This year for the first time, my boys decided—with some structured leading—to plant and cultivate their own crops aside from those in our farm fields. It began with a strange request. …
This year for the first time, my boys decided—with some structured leading—to plant and cultivate their own crops aside from those in our farm fields.
It began with a strange request. “Do you have any old straw bales?” their babysitter asked. I did in fact have some old bales to spare, and was only mildly curious at the time as to the purpose of the request.
A few days after bringing those bales home, she asked again, and I obliged with increasing suspicion.
It really wasn’t a secret, but as it turned out, the request was for the benefit of my progeny. She planned to construct a small raised bed using the bales as a perimeter, and intended to fill the middle with extra compost and soil from her main garden.
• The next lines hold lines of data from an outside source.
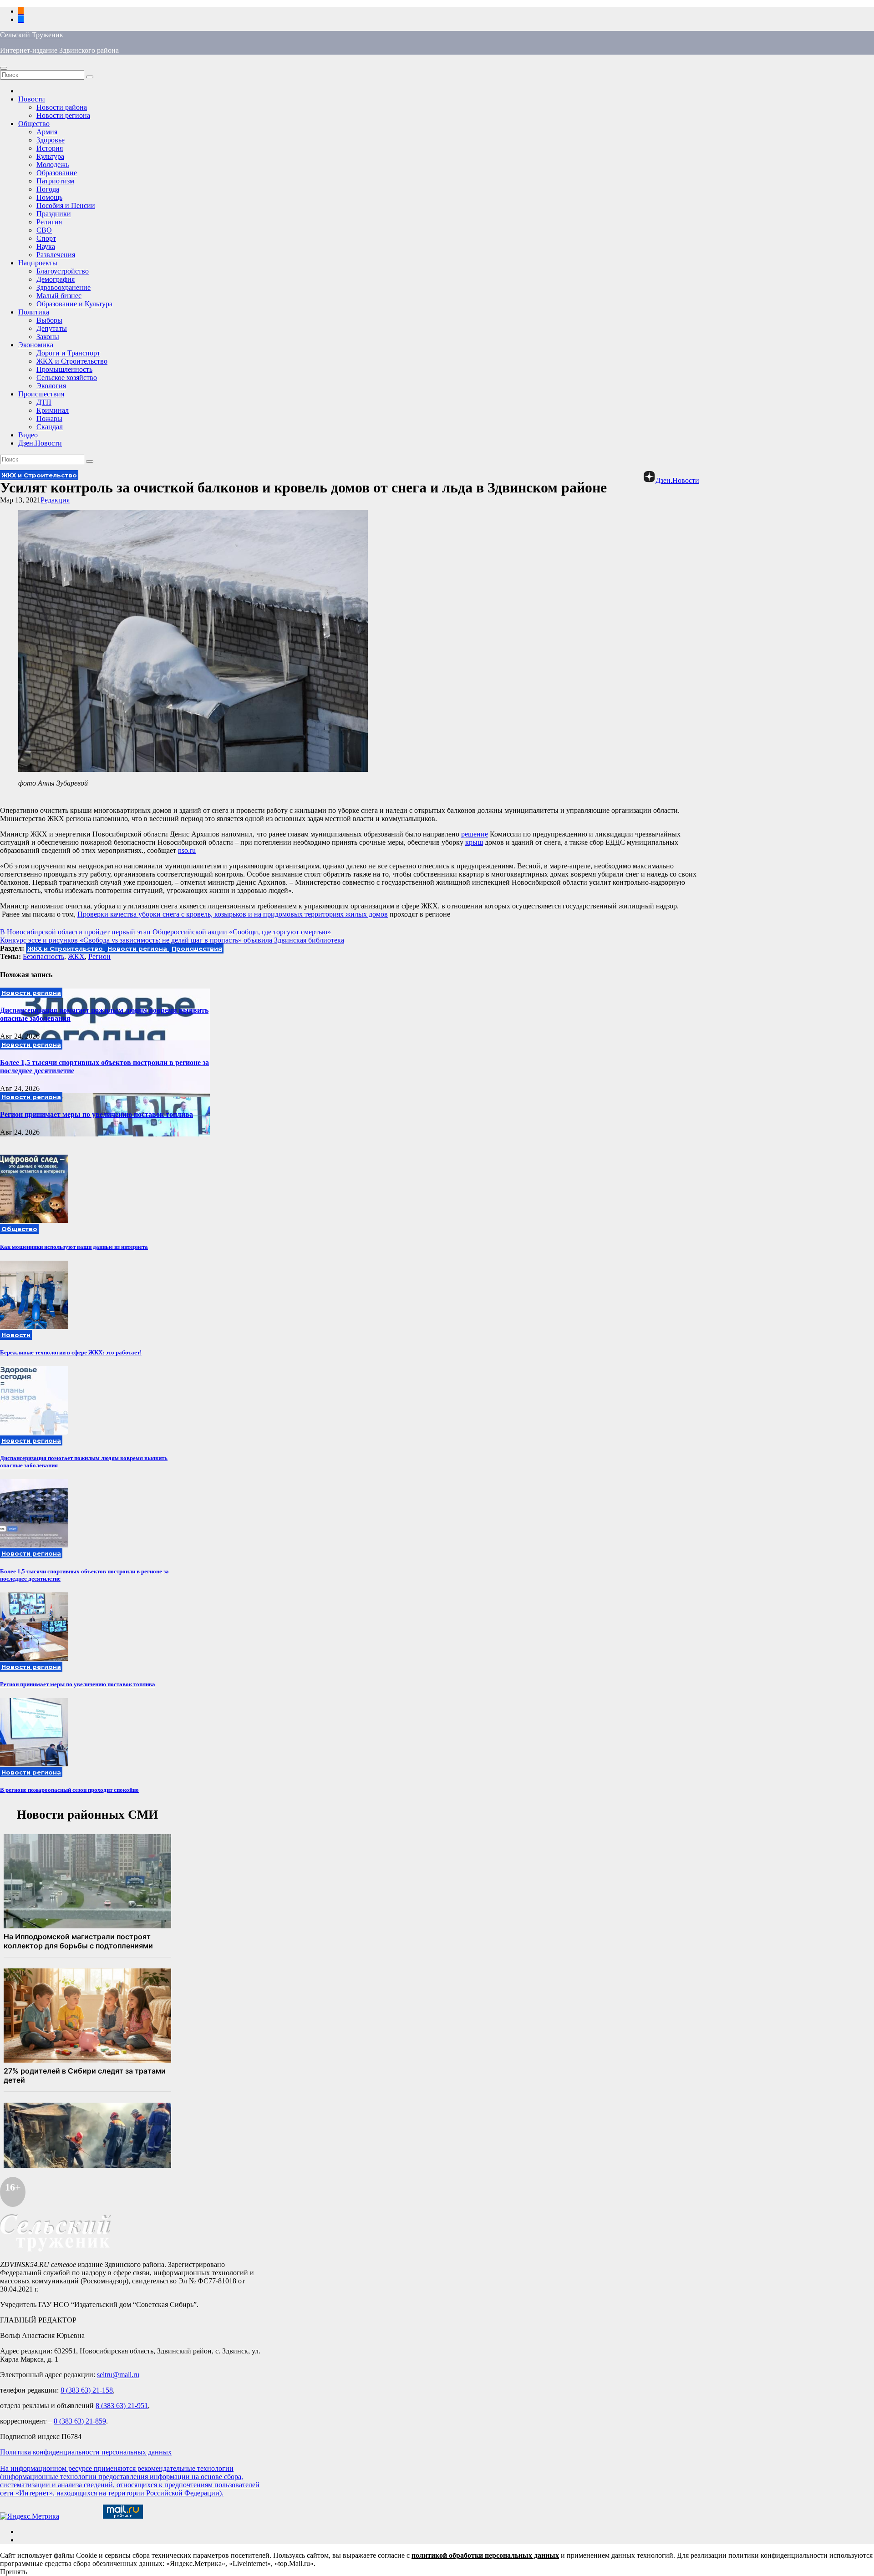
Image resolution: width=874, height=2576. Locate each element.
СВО (44, 230)
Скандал (49, 427)
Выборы (49, 320)
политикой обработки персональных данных (485, 2555)
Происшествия (41, 394)
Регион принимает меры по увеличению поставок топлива (96, 1114)
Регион (99, 956)
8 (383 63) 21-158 (87, 2390)
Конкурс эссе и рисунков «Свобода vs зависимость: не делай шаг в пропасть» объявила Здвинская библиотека (172, 940)
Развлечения (55, 255)
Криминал (52, 410)
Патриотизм (55, 181)
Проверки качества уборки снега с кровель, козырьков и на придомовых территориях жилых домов (232, 914)
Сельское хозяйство (66, 377)
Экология (51, 386)
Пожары (49, 418)
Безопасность (43, 956)
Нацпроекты (37, 263)
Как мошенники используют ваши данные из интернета (74, 1246)
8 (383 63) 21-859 (80, 2421)
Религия (49, 222)
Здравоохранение (63, 287)
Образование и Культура (74, 304)
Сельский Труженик (31, 35)
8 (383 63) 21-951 (122, 2405)
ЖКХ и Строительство (71, 361)
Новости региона (63, 115)
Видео (28, 435)
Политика (33, 312)
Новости (31, 99)
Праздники (53, 214)
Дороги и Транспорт (68, 353)
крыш (474, 842)
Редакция (55, 500)
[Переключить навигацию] (3, 68)
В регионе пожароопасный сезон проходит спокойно (69, 1789)
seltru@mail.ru (118, 2374)
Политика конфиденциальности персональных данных (86, 2452)
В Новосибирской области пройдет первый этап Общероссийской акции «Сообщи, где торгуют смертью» (165, 932)
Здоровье (50, 140)
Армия (46, 132)
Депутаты (51, 328)
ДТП (43, 402)
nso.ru (187, 850)
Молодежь (52, 164)
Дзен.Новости (40, 443)
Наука (45, 246)
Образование (56, 173)
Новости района (61, 107)
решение (474, 834)
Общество (34, 123)
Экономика (35, 345)
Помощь (49, 197)
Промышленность (64, 369)
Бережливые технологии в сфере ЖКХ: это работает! (71, 1352)
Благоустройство (62, 271)
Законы (47, 336)
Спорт (46, 238)
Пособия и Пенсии (65, 205)
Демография (55, 279)
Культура (50, 156)
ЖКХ (76, 956)
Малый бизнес (58, 295)
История (49, 148)
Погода (47, 189)
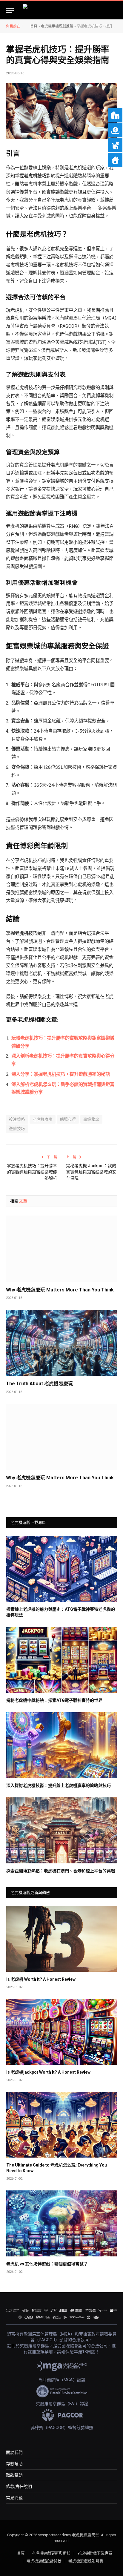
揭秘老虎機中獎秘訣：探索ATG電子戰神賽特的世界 (54, 1700)
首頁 (33, 26)
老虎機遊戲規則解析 (85, 2561)
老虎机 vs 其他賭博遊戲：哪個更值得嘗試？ (47, 2264)
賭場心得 (68, 1119)
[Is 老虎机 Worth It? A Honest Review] (61, 1939)
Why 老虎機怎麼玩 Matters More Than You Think (60, 1290)
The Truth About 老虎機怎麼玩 (39, 1383)
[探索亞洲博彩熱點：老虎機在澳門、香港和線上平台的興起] (61, 1830)
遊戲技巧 (17, 1128)
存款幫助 (14, 2463)
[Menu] (10, 10)
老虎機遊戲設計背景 (44, 2561)
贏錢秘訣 (91, 1119)
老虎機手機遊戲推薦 (57, 26)
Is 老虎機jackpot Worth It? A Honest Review (48, 2072)
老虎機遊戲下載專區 (94, 2553)
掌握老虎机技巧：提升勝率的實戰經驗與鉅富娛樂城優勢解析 (32, 1172)
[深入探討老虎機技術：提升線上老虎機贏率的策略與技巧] (61, 1745)
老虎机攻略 (43, 1119)
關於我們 (14, 2452)
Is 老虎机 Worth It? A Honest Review (41, 1979)
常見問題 (14, 2497)
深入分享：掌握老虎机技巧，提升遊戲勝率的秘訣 (60, 1074)
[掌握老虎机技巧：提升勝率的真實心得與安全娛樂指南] (61, 111)
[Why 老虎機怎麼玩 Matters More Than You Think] (61, 1249)
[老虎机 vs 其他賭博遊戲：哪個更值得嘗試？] (61, 2223)
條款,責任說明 (19, 2486)
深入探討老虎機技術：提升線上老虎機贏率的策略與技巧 (58, 1785)
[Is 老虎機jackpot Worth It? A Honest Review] (61, 2032)
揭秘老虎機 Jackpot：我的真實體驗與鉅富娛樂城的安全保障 (91, 1172)
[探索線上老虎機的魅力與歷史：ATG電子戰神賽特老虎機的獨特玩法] (61, 1569)
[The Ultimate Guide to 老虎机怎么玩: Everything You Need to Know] (61, 2125)
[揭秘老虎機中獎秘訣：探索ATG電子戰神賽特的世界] (61, 1660)
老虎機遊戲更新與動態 (51, 2553)
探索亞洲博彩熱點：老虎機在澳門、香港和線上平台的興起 (60, 1870)
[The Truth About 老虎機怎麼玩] (61, 1343)
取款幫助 (14, 2475)
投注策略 (17, 1119)
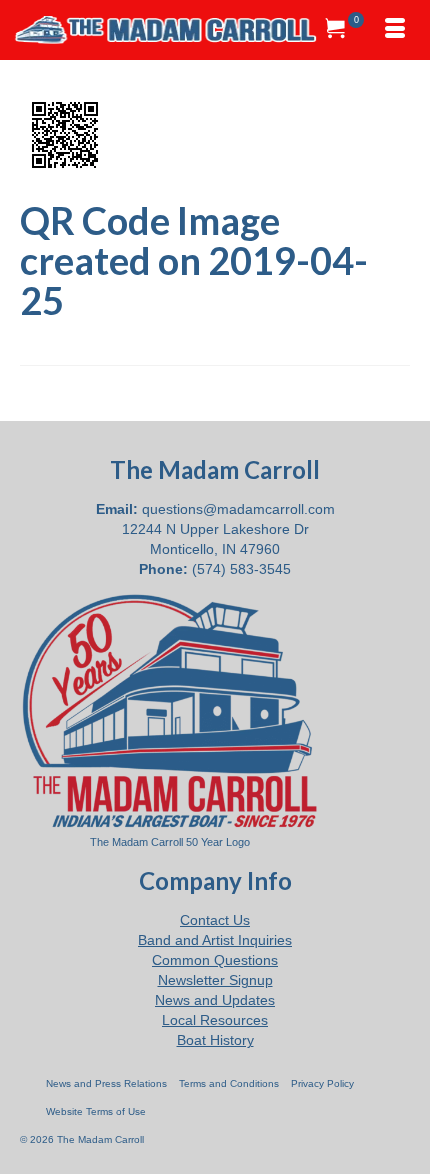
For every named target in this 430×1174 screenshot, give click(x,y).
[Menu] (395, 30)
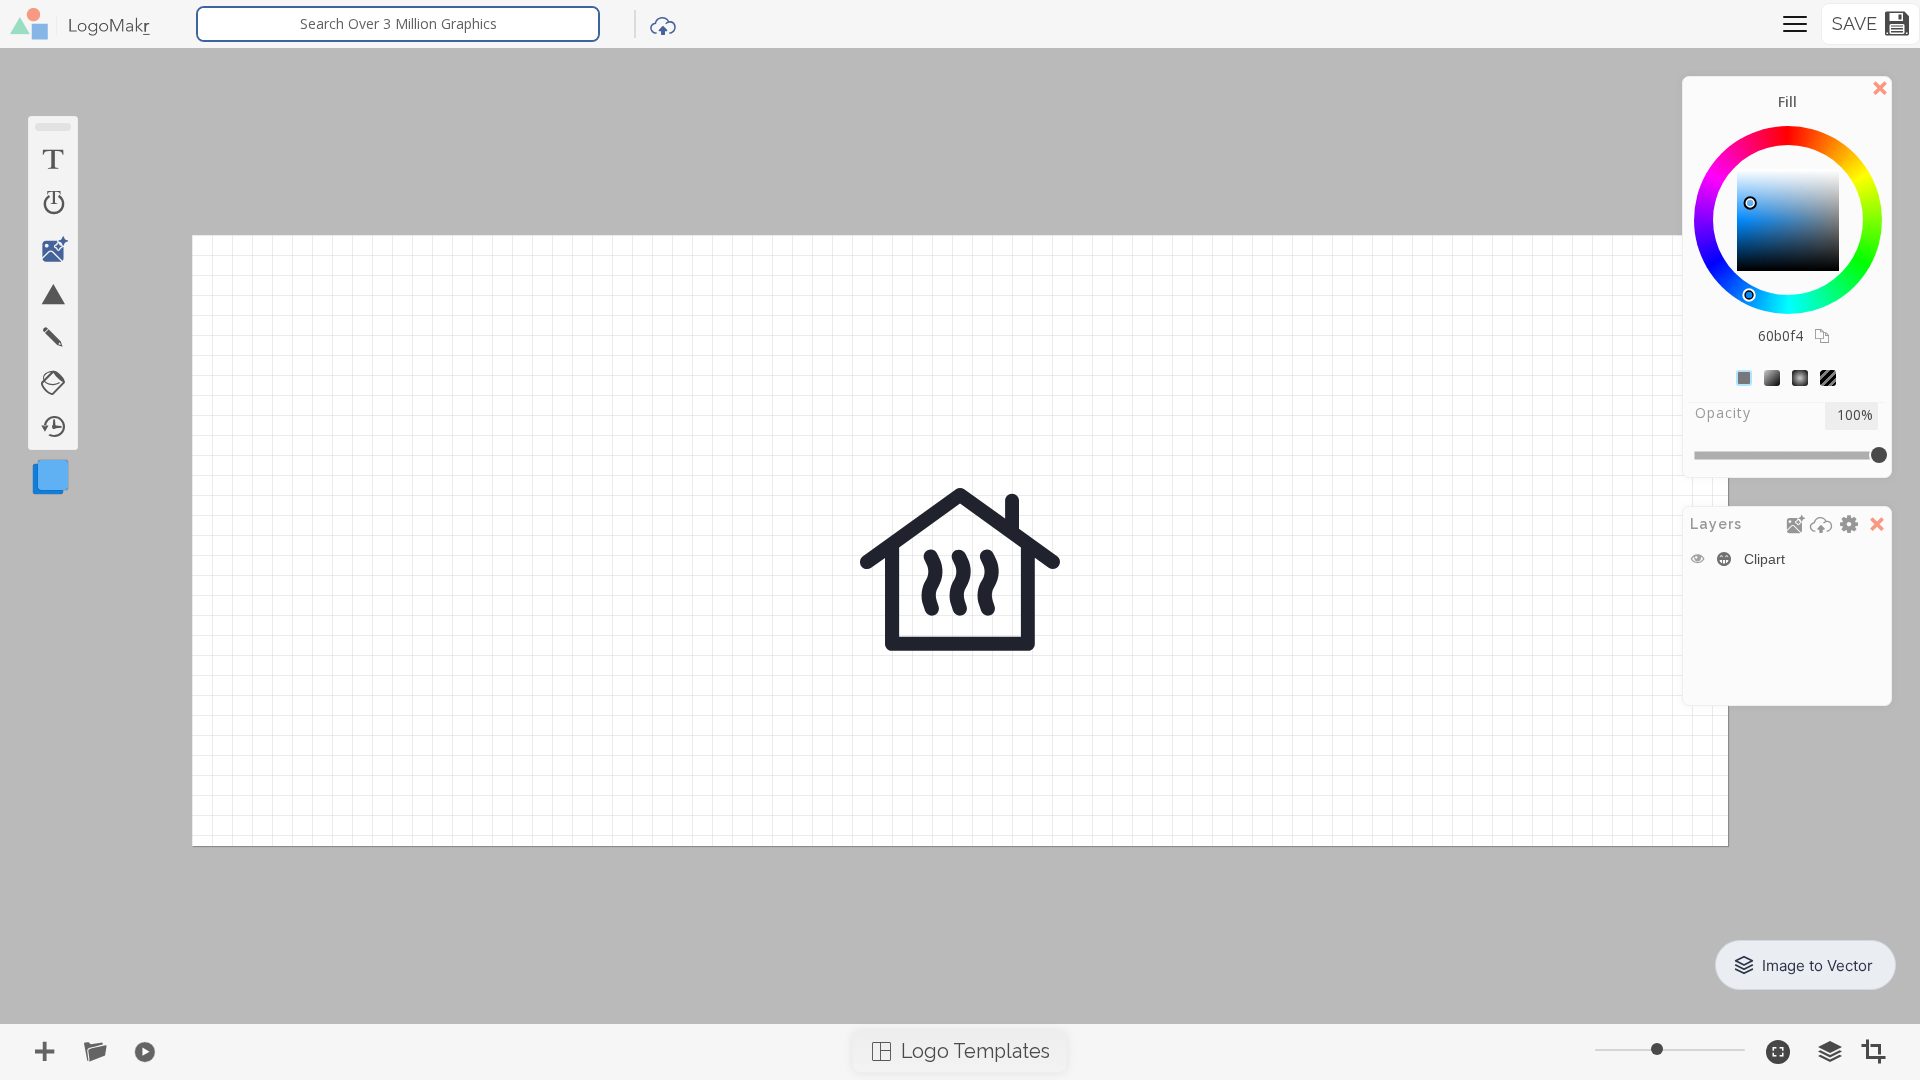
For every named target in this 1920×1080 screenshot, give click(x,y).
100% (1855, 416)
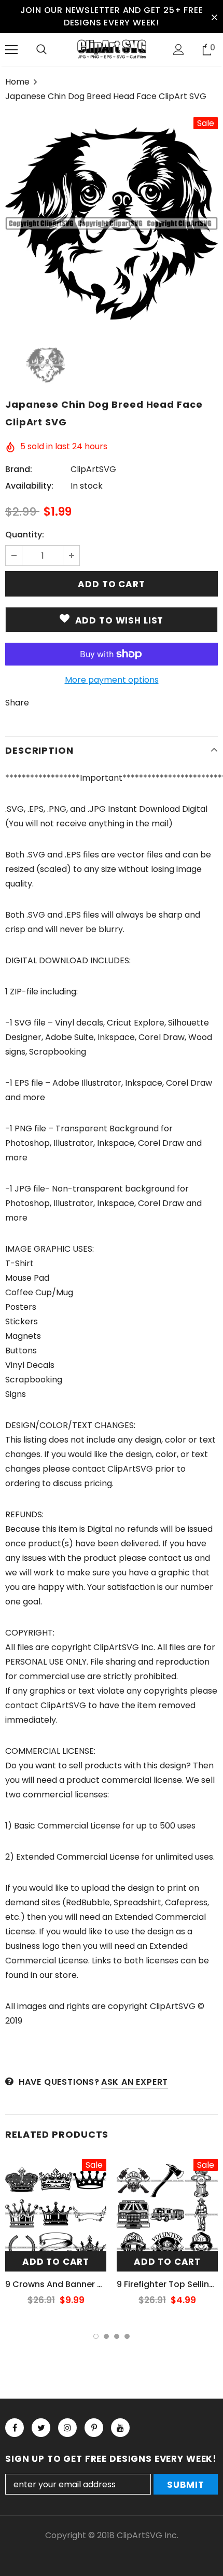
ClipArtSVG (93, 469)
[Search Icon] (41, 50)
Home (17, 82)
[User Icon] (178, 49)
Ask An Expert (134, 2082)
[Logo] (111, 49)
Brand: (18, 469)
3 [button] (116, 2336)
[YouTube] (120, 2427)
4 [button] (127, 2336)
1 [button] (96, 2336)
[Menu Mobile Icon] (11, 50)
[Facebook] (14, 2427)
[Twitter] (41, 2427)
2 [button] (106, 2336)
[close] (214, 16)
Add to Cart (55, 2261)
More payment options (112, 680)
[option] (111, 223)
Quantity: (24, 535)
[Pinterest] (94, 2427)
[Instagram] (67, 2427)
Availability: (29, 486)
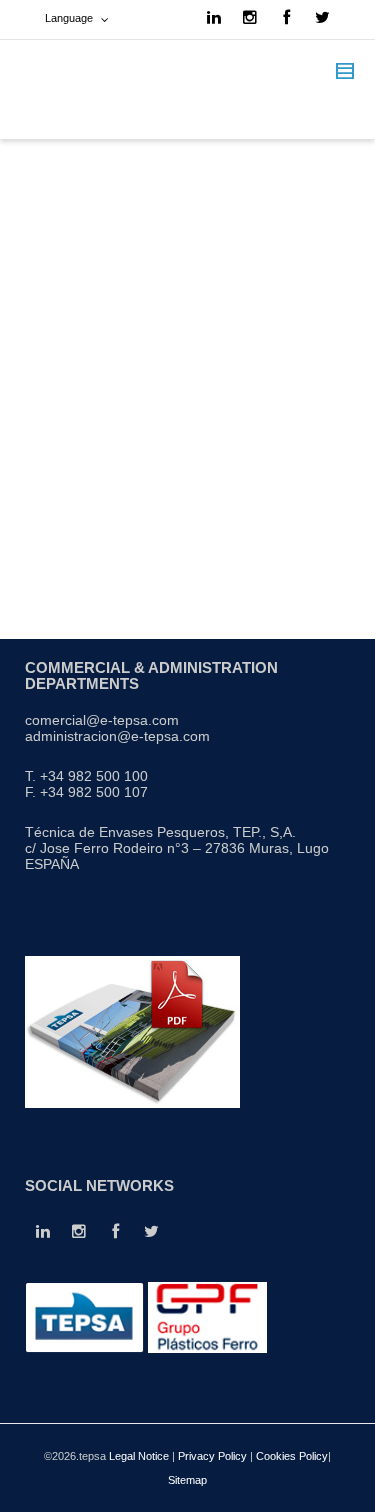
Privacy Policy (212, 1456)
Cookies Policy (292, 1456)
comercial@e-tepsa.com (102, 720)
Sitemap (187, 1480)
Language (69, 18)
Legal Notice (139, 1456)
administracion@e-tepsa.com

If I haven’t said it before in my columns, Mrs. Snow is a blessing of the highest degree.
After preparing the beds, she started a few pumpkins with the boys during their days with her, and eventually transplanted the pumpkins into the newly formed garden bed in her yard.
Over the summer, I watched as the vines from the three or four plants slowly took over the better portion of her lawn. Eventually they fruited a few small pumpkins, which began to grow.
Many days as I would come by to pick the boys up, I would be led away by tiny hands on our way back to the truck. They wanted to show me their pride in the great yellow green globes that eventually turned to orange in the cool of the dwindling summer.
There were more than a few times when it occurred to my boys that we should pick the pumpkins. Excitement, impatience, call it what you will. But after many months of patience—which is a feat for a two- and a four-year-old—Mrs. Snow said it was time to reclaim her lawn.
Having reached weights of around 65 pounds, give or take, there were about six or so actual pumpkins. Rorick and Walker each took the time to choose their favorites, and the remaining giants stayed to decorate Mrs. Snow’s porch.
After lifting meat and working on my feet all day I wasn’t enthused to pick and carry two massive pumpkins for the boys, testing my weary resolve.
Complaints aside, I was excited for them and was amused at the indecision and stress caused by having to choose one pumpkin over another. I loaded each into the truck, one in the bed and the other strapped into the passenger seat.
I then proceeded to hear all about how much skill it took to grow these pumpkins as we drove home; my oldest recounted his horticultural achievements.
Home they went and on the porch they plopped, soon to be the subject of perhaps another adventure as we near the time of sculpting them.
The way out here there’s nothing sweeter than witnessing the discovery of passion, especially in one’s children. They may have a lot to learn about gardening, but at their age it is satisfying to see them reach success in any way possible.